_What is needed_. Please rewrite the records below with "GUI agent" changed to "screen assistant" everywhere, leaving everything else the same.

_Material for this task_.
-*-*-

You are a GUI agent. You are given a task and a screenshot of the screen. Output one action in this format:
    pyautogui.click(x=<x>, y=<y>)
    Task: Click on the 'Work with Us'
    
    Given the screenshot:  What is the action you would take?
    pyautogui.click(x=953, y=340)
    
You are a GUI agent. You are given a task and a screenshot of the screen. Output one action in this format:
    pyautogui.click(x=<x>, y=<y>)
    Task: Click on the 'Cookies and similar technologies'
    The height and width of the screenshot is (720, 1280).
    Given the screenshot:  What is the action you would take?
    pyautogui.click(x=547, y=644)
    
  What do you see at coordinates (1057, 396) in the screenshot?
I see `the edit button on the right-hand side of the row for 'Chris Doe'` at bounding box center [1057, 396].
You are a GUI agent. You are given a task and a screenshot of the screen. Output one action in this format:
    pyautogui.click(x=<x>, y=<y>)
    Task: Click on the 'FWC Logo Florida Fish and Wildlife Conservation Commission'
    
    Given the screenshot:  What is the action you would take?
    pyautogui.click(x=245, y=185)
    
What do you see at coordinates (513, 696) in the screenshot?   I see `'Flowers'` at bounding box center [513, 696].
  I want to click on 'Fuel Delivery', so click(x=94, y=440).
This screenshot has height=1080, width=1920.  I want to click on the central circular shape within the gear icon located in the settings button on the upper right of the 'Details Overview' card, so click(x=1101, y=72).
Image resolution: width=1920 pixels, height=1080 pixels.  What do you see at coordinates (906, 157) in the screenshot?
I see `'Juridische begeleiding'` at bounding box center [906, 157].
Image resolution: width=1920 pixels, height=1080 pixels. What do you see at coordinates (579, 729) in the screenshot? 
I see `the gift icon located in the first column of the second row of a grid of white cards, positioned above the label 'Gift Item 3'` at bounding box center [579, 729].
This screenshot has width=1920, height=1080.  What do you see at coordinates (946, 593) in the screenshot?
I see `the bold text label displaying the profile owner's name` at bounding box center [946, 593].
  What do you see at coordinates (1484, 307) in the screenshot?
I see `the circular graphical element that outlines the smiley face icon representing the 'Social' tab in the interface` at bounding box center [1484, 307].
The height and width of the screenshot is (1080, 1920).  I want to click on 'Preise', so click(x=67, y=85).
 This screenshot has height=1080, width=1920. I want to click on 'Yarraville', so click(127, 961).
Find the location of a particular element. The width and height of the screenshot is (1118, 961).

-*-*-

_Solution for this task_.
You are a screen assistant. You are given a task and a screenshot of the screen. Output one action in this format:
    pyautogui.click(x=<x>, y=<y>)
    Task: Click on the 'Work with Us'
    
    Given the screenshot:  What is the action you would take?
    pyautogui.click(x=953, y=340)
    
You are a screen assistant. You are given a task and a screenshot of the screen. Output one action in this format:
    pyautogui.click(x=<x>, y=<y>)
    Task: Click on the 'Cookies and similar technologies'
    The height and width of the screenshot is (720, 1280).
    Given the screenshot:  What is the action you would take?
    pyautogui.click(x=547, y=644)
    
  What do you see at coordinates (1057, 396) in the screenshot?
I see `the edit button on the right-hand side of the row for 'Chris Doe'` at bounding box center [1057, 396].
You are a screen assistant. You are given a task and a screenshot of the screen. Output one action in this format:
    pyautogui.click(x=<x>, y=<y>)
    Task: Click on the 'FWC Logo Florida Fish and Wildlife Conservation Commission'
    
    Given the screenshot:  What is the action you would take?
    pyautogui.click(x=245, y=185)
    
What do you see at coordinates (513, 696) in the screenshot?   I see `'Flowers'` at bounding box center [513, 696].
  I want to click on 'Fuel Delivery', so click(x=94, y=440).
This screenshot has height=1080, width=1920.  I want to click on the central circular shape within the gear icon located in the settings button on the upper right of the 'Details Overview' card, so click(x=1101, y=72).
Image resolution: width=1920 pixels, height=1080 pixels.  What do you see at coordinates (906, 157) in the screenshot?
I see `'Juridische begeleiding'` at bounding box center [906, 157].
Image resolution: width=1920 pixels, height=1080 pixels. What do you see at coordinates (579, 729) in the screenshot? 
I see `the gift icon located in the first column of the second row of a grid of white cards, positioned above the label 'Gift Item 3'` at bounding box center [579, 729].
This screenshot has width=1920, height=1080.  What do you see at coordinates (946, 593) in the screenshot?
I see `the bold text label displaying the profile owner's name` at bounding box center [946, 593].
  What do you see at coordinates (1484, 307) in the screenshot?
I see `the circular graphical element that outlines the smiley face icon representing the 'Social' tab in the interface` at bounding box center [1484, 307].
The height and width of the screenshot is (1080, 1920).  I want to click on 'Preise', so click(x=67, y=85).
 This screenshot has height=1080, width=1920. I want to click on 'Yarraville', so click(127, 961).
Find the location of a particular element. The width and height of the screenshot is (1118, 961).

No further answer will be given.